The caveat? They had never treated nor worked with a child with Apraxia of Speech, so not only would they be working with me but also they'd be studying me. I was their Patient #1 Case Study for Childhood Apraxia and would be for the next 13 years.

I would ultimately say my name for the first time at 7 years old and from thereafter I would never be quiet. Kindergarten I began in 90% Special Education and 10% Typical Classroom settings and overtime this would adjust; however, I was largely unintelligible for the majority of my early education.

Which, in hindsight, baffles me. I thought I was communicating perfectly fine-but hundreds of report cards, IEP's, and speech therapy reports say otherwise. Whoops?

Elementary and Middle School was marked with slowly transitioning out of these Special Needs Programs and less and less speech therapy. However, it was also marked with what I'd consider the more challenging times in the Apraxia Journey. Why? Well, bullies for one were at an all time high. Also, I had my fair share of crushes that not only rejected me because they weren't interested but also because I spoke funny or "they couldn't date a retard." And, more importantly, there was an impossibility to be any more than the "Girl With The Funny Accent." Every time you answered a question in class, your classmates chuckled and remarked on the accent. Every time you talked to someone new to make a friend, they commented on the accent. The accent was who I was.

Which, that's not who I wanted to be.

Thankfully though, Elementary and Middle School were marked with finding my best friends in Girl Scouts especially, even Cheerleading, and my best friend Nicole, who was my friend before I was verbal. Also fantastic teachers (who I'll write about later). There were highlights on this journey I promise you, it's the fact that I could find the real friends and the real relationships. If they could be friends with the 'special' girl, their hearts were in the right place.

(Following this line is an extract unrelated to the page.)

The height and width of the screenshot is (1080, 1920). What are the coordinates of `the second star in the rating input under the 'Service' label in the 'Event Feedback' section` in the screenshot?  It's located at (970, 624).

Now this is a happily ever after story, I promise you.

Come high school, I came into my own and for the life of me I can't explain why. All I can say was my passion to be something more than the Girl With The Funny Accent fueled me; it was a major underdog complex I know. But, regardless, in High School I became a 4.0 Honors Student, a Varsity Swimmer and Water Polo Player, Girl Scout Gold Award Recipient and in the end of all of my High School Days-I had a fantastic college application essay.

Every college application essay was my Apraxia Journey. Fun fact, right? And I somehow was fortunate to attend Emory University earning my Bachelor of Arts in Political Science and Spanish. Even with Apraxia and this 'funny accent,' I had successfully studied and aced Spanish for 8 straight years. Now I work at Warner Brothers Legal Dept. and attending UCLA for my Paralegal Certificate.

Granted I now realize this was not a brief post, but I did just summarize 24 years of life onto one blog post. In my Apraxia Journey, my relationships with friends and family as well as my commitment to work hard were the most vital to get me where I am today.

At a completed Apraxia Journey, even though I am constantly asked if I have an accent 5-10 times a week.